McNeill pushes back vigorously against the notion of a job wipeout due to AI. In the long run, technology developments such as AI will deliver new generations of innovation – and create new roles for humans. “I hear the argument, ‘this time, it’s different,’ that ‘the invention’s smarter than us,’” he said. “Inventions are always better than us. I just don’t see evidence that this is the first time in human history this happened. We can’t see the other side, we rarely see the other side, and the opportunity it creates.”
It’s common to clearly see “first-order job destruction in technology,” McNeill continued. “But humans are really bad at seeing second-order effects, and third-order effects. All the doomsayers can see is the doomsday scenario."
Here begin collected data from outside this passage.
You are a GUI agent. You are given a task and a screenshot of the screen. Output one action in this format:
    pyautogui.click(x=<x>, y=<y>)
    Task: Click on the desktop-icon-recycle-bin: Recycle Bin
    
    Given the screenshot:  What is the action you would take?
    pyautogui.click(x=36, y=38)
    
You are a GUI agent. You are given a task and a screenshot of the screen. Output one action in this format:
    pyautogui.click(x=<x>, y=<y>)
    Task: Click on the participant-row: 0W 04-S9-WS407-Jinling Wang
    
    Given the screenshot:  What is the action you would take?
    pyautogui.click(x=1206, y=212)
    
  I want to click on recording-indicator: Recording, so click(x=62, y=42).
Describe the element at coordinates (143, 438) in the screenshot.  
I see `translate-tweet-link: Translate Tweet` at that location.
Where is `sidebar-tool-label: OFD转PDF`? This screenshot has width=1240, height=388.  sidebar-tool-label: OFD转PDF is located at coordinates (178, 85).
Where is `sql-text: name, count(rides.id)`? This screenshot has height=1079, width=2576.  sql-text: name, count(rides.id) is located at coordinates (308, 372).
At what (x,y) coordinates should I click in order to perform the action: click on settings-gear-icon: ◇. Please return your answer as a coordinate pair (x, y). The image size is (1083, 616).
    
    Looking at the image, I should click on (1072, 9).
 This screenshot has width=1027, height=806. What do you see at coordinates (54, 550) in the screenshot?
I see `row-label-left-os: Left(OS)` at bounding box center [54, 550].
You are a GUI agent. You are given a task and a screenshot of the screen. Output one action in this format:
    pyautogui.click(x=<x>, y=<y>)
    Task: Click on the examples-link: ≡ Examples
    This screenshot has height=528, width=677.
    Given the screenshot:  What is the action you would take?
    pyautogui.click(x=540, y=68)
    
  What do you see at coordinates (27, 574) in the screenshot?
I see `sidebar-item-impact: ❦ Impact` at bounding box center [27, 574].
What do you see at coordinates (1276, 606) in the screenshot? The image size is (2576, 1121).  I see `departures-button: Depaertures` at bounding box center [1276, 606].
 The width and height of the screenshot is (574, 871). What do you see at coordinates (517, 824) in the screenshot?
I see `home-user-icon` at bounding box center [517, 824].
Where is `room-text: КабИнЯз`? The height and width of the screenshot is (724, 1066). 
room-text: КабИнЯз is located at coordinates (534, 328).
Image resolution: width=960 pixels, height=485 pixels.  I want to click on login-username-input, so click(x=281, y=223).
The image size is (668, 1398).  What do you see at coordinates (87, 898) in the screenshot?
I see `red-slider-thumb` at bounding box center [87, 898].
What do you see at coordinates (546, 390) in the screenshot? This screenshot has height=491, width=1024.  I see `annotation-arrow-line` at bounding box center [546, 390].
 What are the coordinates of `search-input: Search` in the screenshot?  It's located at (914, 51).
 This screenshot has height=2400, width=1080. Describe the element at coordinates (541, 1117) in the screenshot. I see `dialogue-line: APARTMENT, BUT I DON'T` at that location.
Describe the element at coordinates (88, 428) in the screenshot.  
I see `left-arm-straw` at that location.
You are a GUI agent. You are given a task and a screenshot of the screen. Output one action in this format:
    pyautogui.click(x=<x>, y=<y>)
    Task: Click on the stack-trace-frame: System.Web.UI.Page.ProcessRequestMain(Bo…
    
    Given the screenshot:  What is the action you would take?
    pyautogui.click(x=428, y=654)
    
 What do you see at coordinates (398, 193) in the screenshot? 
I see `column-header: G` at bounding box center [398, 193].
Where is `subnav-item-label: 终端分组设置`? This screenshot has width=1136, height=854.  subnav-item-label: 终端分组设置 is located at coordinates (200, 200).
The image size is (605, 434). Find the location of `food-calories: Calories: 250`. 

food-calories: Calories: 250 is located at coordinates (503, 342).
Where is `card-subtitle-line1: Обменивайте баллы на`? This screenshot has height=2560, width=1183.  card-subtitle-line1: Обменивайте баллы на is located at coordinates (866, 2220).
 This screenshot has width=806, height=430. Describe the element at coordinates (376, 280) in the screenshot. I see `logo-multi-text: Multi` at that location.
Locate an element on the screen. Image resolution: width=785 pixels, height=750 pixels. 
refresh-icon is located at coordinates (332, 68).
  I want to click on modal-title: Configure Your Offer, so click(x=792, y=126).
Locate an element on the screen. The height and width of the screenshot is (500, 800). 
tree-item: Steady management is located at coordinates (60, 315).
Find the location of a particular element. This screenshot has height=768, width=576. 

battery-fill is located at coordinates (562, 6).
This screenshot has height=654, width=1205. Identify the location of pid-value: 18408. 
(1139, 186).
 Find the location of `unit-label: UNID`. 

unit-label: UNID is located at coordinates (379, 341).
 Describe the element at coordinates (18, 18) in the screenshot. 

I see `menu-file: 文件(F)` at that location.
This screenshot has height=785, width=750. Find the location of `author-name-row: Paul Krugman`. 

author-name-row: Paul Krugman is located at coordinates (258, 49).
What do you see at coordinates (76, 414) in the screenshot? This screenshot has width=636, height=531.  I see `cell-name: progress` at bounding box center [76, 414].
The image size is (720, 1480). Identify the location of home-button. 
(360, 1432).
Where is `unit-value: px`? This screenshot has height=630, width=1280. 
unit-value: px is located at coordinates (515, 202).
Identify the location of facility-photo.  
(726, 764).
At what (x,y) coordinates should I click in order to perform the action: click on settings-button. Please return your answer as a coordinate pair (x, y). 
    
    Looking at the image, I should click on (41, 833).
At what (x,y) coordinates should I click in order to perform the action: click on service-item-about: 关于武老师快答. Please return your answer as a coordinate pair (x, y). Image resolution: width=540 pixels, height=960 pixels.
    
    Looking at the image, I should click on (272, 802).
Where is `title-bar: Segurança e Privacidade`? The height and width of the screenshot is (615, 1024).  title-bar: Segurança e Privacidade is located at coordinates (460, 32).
For example, he said, there used to be skyscrapers full of people doing manual calculations. The spreadsheet came along and eliminated all those jobs. But we didn’t have mass unemployment on Wall Street. It enabled all kinds of different trading strategies and second-order effects that actually led people to have much more interesting jobs."
To prepare an organization to optimize AI, it’s important to think long term here as well – maybe not as far as second-order effects, but to the effects on business processes. “First, decide what outcome you want from this business process,” McNeill advised. “Asking for AI first is a lot like saying, ‘I want a hammer.’”
The bottom line, he said, is “if people don’t understand the nature of the problem they’re trying to solve, what their goal is, they’ll start applying a hammer to every problem. They’re only going to leave holes in the wall.”
The best approach is to describe "‘here’s what I want you to build. Now let’s talk about how you go about that. Is ML the right approach? Is AI the right approach? Is deterministic code the right approach?’"
Think about what teams are being asked to build, he continued. “And start with the goal. And then let teams tell you what is best to reach that goal.” For example, an executive should say, “’here’s what I want you to build, and I want you to take 50% of our cost base out,’” he illustrated. “That’s a different order that gets placed. Then people start thinking creatively about what new sets of tools they need to do that. That can pull the AI forward.”
In his book, McNeill has several guiding principles, staring with “question every requirement,” with an emphasis on simplicity, and ending up with this surprising piece of advice: “automate last.” He related how Tesla, under his watch, was experiencing a backlog of orders due to sluggishness in its automated manufacturing process. The solution, he found, was to set up a long tent outside Tesla’s California assembly plant and hand-assemble each component in an all-human assembly line. It was there the team was able to identify how to smartly apply automation to each phase.
The key is to learn, simplify, and optimize the system first. “Automation, whether software or robots, had to come last,” McNeill wrote. He likened the process to building a house, with the contractor building it as the architect is still working on it. All too often, the software is applied before the business process is mature.
“People really need to understand, ‘here’s the problem I’m trying to solve, here’s why AI is appropriate for this, and hers the steps to deploy AI,’" he said. This may include cleaning up data, training the model on the data, and doing post-training to ensure the model delivers accurate, up-to-date results.